Please say how many lines in the records contain the word "Store", giving only the number.

[DATA SUPPLIED]

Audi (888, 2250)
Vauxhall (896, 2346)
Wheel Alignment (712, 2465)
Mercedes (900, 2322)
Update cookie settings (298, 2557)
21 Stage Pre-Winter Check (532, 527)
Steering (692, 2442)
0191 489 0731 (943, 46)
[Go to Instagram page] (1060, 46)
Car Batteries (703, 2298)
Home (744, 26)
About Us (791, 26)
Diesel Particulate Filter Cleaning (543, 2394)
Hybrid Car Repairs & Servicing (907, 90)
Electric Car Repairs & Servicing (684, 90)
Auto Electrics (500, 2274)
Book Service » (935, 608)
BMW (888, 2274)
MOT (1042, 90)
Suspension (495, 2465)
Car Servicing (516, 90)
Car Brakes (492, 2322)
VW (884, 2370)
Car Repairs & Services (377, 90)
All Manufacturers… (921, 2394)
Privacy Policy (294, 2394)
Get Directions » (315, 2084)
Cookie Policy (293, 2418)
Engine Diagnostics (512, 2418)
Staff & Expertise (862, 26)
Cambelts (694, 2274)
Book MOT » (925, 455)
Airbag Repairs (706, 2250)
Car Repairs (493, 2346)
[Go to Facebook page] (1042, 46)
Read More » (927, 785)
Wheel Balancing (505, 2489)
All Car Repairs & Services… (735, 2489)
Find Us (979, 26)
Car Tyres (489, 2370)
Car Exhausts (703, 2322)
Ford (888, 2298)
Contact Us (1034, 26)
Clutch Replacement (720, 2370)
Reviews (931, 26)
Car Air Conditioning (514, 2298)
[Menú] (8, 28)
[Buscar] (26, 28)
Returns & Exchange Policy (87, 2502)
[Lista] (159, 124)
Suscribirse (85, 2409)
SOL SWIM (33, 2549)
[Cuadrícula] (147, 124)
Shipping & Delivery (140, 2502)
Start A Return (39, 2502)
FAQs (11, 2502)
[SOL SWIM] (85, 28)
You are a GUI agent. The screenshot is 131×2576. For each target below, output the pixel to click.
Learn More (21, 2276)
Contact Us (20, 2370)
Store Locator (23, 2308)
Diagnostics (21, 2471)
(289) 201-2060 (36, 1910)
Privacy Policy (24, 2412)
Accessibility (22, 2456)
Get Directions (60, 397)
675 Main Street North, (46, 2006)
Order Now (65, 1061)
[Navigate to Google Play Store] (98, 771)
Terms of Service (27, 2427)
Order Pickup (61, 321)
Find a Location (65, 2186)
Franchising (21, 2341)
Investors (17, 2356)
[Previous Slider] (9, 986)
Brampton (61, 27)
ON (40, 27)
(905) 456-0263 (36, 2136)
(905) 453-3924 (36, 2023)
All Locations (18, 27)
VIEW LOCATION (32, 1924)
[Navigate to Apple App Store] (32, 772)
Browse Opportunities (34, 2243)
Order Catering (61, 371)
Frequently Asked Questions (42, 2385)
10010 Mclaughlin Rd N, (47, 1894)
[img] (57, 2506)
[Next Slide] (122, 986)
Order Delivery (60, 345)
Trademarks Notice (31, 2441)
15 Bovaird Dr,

[/DATA SUPPLIED]

**WRITTEN SOLUTION**: 3